- DATASET CONTENT:

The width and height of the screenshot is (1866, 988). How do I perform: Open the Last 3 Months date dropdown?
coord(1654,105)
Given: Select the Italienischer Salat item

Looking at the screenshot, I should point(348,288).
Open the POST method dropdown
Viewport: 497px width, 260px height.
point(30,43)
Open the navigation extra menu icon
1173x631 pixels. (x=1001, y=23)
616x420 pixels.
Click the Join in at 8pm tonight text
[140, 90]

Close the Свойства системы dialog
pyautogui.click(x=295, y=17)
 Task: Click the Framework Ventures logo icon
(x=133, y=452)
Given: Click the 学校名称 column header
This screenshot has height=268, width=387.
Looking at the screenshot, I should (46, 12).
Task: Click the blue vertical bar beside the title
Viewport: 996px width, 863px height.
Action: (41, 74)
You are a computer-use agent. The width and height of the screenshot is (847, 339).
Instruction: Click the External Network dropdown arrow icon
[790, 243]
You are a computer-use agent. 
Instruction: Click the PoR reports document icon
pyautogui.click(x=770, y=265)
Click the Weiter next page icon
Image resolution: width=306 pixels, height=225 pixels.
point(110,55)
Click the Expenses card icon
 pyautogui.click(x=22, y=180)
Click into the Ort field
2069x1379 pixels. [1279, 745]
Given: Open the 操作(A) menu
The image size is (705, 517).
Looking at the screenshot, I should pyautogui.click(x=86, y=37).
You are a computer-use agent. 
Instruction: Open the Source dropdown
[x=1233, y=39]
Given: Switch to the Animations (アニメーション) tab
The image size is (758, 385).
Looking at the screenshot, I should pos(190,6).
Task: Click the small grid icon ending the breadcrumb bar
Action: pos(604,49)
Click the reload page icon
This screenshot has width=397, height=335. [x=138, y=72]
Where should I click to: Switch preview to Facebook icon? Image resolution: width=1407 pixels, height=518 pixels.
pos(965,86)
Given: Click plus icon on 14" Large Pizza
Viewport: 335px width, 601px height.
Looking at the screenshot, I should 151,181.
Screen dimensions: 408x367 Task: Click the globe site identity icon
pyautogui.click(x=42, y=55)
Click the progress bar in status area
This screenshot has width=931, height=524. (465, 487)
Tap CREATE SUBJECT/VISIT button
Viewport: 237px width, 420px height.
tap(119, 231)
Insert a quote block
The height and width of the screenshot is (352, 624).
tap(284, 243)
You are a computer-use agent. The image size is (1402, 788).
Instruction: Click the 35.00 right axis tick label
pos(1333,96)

- SET TASK: Express every line of the material above as a JSON list of strings, one string per line, with blank lines left out.

- RESULT FOR THIS EXERCISE:
[
  "The width and height of the screenshot is (1866, 988). How do I perform: Open the Last 3 Months date dropdown?",
  "coord(1654,105)",
  "Given: Select the Italienischer Salat item",
  "Looking at the screenshot, I should point(348,288).",
  "Open the POST method dropdown",
  "Viewport: 497px width, 260px height.",
  "point(30,43)",
  "Open the navigation extra menu icon",
  "1173x631 pixels. (x=1001, y=23)",
  "616x420 pixels.",
  "Click the Join in at 8pm tonight text",
  "[140, 90]",
  "Close the Свойства системы dialog",
  "pyautogui.click(x=295, y=17)",
  " Task: Click the Framework Ventures logo icon",
  "(x=133, y=452)",
  "Given: Click the 学校名称 column header",
  "This screenshot has height=268, width=387.",
  "Looking at the screenshot, I should (46, 12).",
  "Task: Click the blue vertical bar beside the title",
  "Viewport: 996px width, 863px height.",
  "Action: (41, 74)",
  "You are a computer-use agent. The width and height of the screenshot is (847, 339).",
  "Instruction: Click the External Network dropdown arrow icon",
  "[790, 243]",
  "You are a computer-use agent. ",
  "Instruction: Click the PoR reports document icon",
  "pyautogui.click(x=770, y=265)",
  "Click the Weiter next page icon",
  "Image resolution: width=306 pixels, height=225 pixels.",
  "point(110,55)",
  "Click the Expenses card icon",
  " pyautogui.click(x=22, y=180)",
  "Click into the Ort field",
  "2069x1379 pixels. [1279, 745]",
  "Given: Open the 操作(A) menu",
  "The image size is (705, 517).",
  "Looking at the screenshot, I should pyautogui.click(x=86, y=37).",
  "You are a computer-use agent. ",
  "Instruction: Open the Source dropdown",
  "[x=1233, y=39]",
  "Given: Switch to the Animations (アニメーション) tab",
  "The image size is (758, 385).",
  "Looking at the screenshot, I should pos(190,6).",
  "Task: Click the small grid icon ending the breadcrumb bar",
  "Action: pos(604,49)",
  "Click the reload page icon",
  "This screenshot has width=397, height=335. [x=138, y=72]",
  "Where should I click to: Switch preview to Facebook icon? Image resolution: width=1407 pixels, height=518 pixels.",
  "pos(965,86)",
  "Given: Click plus icon on 14\" Large Pizza",
  "Viewport: 335px width, 601px height.",
  "Looking at the screenshot, I should 151,181.",
  "Screen dimensions: 408x367 Task: Click the globe site identity icon",
  "pyautogui.click(x=42, y=55)",
  "Click the progress bar in status area",
  "This screenshot has width=931, height=524. (465, 487)",
  "Tap CREATE SUBJECT/VISIT button",
  "Viewport: 237px width, 420px height.",
  "tap(119, 231)",
  "Insert a quote block",
  "The height and width of the screenshot is (352, 624).",
  "tap(284, 243)",
  "You are a computer-use agent. The image size is (1402, 788).",
  "Instruction: Click the 35.00 right axis tick label",
  "pos(1333,96)"
]